## [Source text]
────────────────────

The impact is by no means limited to immigrants. American citizens also face substantial costs, both narrowly “economic” and otherwise. American businesses and consumers obviously suffer from losing the productivity of those excluded or deported by the Administration. American citizens also obviously suffer from being cut off from family members who are deported or banned from entering the United States.
In addition, expanded efforts to deport undocumented migrants also harm American citizens. Shockingly, the federal government probably detains or deports several thousand American citizens every year, on the assumption that they must be illegal aliens. Once arrested by immigration authorities, these people are “swept into the Kafkaesque nightmare of the immigration system, [where] they are effectively assumed illegal until proven otherwise,” as immigration expert Shikha Dalmia puts it. Because of weak due process protections in the immigration system, it can be difficult or impossible for them to secure their release.

────────────────────

## [Dataset extract]

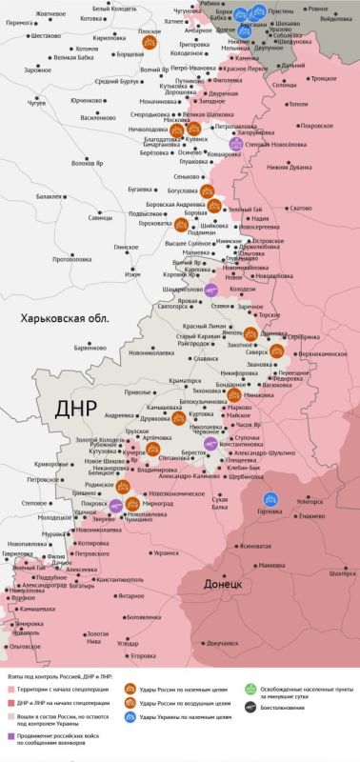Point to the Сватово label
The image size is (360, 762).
[300, 208]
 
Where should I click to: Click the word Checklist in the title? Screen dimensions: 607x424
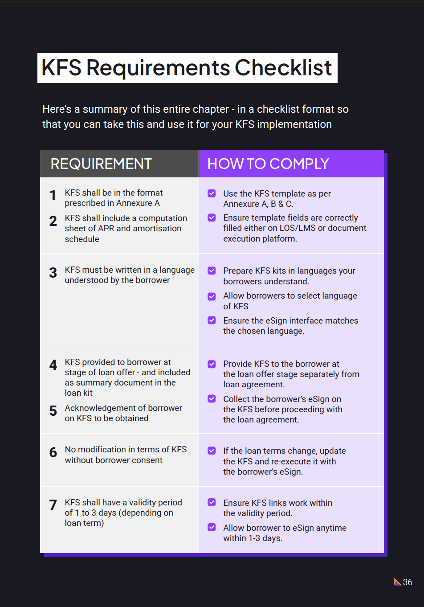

────────────────────

## [Problem description]
Starting at the words "In addition, expanded" and stopping after "secure their release.", write out that stretch of the text on immigration's costs to American citizens again, with "undocumented migrants" replaced by "unauthorized migrants".

## [Answer box]
In addition, expanded efforts to deport unauthorized migrants also harm American citizens. Shockingly, the federal government probably detains or deports several thousand American citizens every year, on the assumption that they must be illegal aliens. Once arrested by immigration authorities, these people are “swept into the Kafkaesque nightmare of the immigration system, [where] they are effectively assumed illegal until proven otherwise,” as immigration expert Shikha Dalmia puts it. Because of weak due process protections in the immigration system, it can be difficult or impossible for them to secure their release.